Aim of the exercise -
Retype, character for character, the line containing "Where should I click to: Open the 材质" along with each line after it through the end of the data, and only those.

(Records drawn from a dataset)
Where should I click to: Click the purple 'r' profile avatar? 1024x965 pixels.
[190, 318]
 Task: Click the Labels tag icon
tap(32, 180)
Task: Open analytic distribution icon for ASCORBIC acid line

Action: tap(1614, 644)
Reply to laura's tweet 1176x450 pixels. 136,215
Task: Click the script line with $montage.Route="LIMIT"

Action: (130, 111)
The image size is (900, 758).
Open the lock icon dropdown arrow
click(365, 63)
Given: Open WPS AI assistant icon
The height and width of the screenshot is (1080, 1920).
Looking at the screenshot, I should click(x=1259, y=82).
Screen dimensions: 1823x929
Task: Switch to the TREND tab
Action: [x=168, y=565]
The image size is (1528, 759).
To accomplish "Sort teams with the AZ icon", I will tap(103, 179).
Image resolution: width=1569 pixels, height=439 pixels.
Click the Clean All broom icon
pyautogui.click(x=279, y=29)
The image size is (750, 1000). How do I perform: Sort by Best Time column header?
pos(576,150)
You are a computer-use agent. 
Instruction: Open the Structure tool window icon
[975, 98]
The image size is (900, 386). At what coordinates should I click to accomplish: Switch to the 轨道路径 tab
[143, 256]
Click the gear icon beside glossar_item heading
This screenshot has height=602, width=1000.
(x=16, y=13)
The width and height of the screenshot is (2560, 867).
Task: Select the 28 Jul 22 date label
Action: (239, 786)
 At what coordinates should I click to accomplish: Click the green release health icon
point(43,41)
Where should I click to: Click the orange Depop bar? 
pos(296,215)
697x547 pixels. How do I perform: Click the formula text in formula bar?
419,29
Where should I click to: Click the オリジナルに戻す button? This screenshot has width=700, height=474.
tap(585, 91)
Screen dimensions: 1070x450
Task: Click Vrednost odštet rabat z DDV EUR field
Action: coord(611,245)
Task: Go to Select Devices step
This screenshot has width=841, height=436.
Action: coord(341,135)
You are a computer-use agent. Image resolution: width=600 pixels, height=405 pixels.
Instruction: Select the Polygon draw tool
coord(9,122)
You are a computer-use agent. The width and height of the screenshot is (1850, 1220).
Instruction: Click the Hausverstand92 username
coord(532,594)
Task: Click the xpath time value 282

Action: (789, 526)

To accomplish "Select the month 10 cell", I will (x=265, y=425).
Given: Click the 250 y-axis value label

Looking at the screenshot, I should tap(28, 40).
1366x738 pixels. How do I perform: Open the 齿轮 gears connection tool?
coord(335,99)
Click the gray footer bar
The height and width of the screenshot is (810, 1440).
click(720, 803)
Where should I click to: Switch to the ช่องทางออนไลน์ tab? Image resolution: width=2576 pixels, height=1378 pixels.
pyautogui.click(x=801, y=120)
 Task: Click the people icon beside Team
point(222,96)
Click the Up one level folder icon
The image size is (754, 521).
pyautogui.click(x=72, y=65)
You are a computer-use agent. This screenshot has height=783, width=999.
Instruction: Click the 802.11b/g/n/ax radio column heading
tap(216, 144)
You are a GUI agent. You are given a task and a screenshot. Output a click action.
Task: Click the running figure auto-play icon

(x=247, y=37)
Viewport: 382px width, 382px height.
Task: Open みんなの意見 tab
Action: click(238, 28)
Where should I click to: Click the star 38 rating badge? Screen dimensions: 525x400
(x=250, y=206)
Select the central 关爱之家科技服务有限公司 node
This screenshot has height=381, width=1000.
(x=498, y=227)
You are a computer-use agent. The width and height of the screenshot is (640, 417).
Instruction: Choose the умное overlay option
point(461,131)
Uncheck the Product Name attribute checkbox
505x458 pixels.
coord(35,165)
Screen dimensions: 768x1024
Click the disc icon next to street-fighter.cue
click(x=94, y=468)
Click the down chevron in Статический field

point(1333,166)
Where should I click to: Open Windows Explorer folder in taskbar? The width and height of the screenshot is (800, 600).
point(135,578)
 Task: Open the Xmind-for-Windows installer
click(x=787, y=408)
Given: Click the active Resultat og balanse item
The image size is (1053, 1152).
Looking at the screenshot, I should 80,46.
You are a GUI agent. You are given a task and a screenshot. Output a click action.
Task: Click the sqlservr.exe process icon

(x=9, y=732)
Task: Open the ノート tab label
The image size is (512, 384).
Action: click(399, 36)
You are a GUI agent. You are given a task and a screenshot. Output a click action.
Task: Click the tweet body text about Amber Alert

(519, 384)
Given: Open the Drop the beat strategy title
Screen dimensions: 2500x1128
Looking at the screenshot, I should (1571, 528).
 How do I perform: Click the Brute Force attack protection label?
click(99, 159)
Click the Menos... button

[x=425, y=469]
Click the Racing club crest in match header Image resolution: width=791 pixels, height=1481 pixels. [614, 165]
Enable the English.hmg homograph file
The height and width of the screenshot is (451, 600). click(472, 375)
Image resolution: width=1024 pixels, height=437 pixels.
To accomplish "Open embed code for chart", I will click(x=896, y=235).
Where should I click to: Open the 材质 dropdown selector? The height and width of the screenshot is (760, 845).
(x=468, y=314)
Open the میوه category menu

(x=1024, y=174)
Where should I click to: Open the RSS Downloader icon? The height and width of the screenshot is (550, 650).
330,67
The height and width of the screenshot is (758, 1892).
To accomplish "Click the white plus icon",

Result of this task -
Where should I click to: Open the 材质 dropdown selector? The height and width of the screenshot is (760, 845).
(x=468, y=314)
Open the میوه category menu

(x=1024, y=174)
Where should I click to: Open the RSS Downloader icon? The height and width of the screenshot is (550, 650).
330,67
The height and width of the screenshot is (758, 1892).
To accomplish "Click the white plus icon",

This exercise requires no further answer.